=== Task inputs ===

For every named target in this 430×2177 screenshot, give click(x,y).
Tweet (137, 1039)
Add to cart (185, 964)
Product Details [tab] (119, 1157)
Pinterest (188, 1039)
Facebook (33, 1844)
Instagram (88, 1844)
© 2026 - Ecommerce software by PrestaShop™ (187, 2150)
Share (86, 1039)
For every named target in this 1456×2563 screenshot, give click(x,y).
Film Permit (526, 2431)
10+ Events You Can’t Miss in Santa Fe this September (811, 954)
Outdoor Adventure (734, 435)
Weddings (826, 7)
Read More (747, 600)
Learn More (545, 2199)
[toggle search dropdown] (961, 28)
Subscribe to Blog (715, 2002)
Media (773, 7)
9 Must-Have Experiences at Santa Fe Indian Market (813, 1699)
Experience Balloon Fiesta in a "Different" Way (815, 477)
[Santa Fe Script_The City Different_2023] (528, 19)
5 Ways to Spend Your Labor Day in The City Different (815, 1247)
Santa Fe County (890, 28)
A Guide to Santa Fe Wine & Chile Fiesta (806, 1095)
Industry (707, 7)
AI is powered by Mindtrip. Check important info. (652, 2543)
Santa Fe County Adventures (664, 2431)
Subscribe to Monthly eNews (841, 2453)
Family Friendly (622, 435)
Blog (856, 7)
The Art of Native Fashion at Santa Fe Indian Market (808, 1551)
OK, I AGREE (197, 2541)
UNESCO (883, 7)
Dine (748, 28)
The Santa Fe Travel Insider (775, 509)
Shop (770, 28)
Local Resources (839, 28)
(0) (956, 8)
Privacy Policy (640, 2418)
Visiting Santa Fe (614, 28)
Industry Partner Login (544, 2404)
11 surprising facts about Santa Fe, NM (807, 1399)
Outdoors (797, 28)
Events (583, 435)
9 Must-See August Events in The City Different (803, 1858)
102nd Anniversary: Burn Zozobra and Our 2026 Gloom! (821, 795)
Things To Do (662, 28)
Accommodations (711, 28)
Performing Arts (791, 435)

===

Would you copy out all the entries above without changing a single character?

• _Response area_:
For every named target in this 430×2177 screenshot, give click(x,y).
Tweet (137, 1039)
Add to cart (185, 964)
Product Details [tab] (119, 1157)
Pinterest (188, 1039)
Facebook (33, 1844)
Instagram (88, 1844)
© 2026 - Ecommerce software by PrestaShop™ (187, 2150)
Share (86, 1039)
For every named target in this 1456×2563 screenshot, give click(x,y).
Film Permit (526, 2431)
10+ Events You Can’t Miss in Santa Fe this September (811, 954)
Outdoor Adventure (734, 435)
Weddings (826, 7)
Read More (747, 600)
Learn More (545, 2199)
[toggle search dropdown] (961, 28)
Subscribe to Blog (715, 2002)
Media (773, 7)
9 Must-Have Experiences at Santa Fe Indian Market (813, 1699)
Experience Balloon Fiesta in a "Different" Way (815, 477)
[Santa Fe Script_The City Different_2023] (528, 19)
5 Ways to Spend Your Labor Day in The City Different (815, 1247)
Santa Fe County (890, 28)
A Guide to Santa Fe Wine & Chile Fiesta (806, 1095)
Industry (707, 7)
AI is powered by Mindtrip. Check important info. (652, 2543)
Santa Fe County Adventures (664, 2431)
Subscribe to Monthly eNews (841, 2453)
Family Friendly (622, 435)
Blog (856, 7)
The Art of Native Fashion at Santa Fe Indian Market (808, 1551)
OK, I AGREE (197, 2541)
UNESCO (883, 7)
Dine (748, 28)
The Santa Fe Travel Insider (775, 509)
Shop (770, 28)
Local Resources (839, 28)
(0) (956, 8)
Privacy Policy (640, 2418)
Visiting Santa Fe (614, 28)
Industry Partner Login (544, 2404)
11 surprising facts about Santa Fe, NM (807, 1399)
Outdoors (797, 28)
Events (583, 435)
9 Must-See August Events in The City Different (803, 1858)
102nd Anniversary: Burn Zozobra and Our 2026 Gloom! (821, 795)
Things To Do (662, 28)
Accommodations (711, 28)
Performing Arts (791, 435)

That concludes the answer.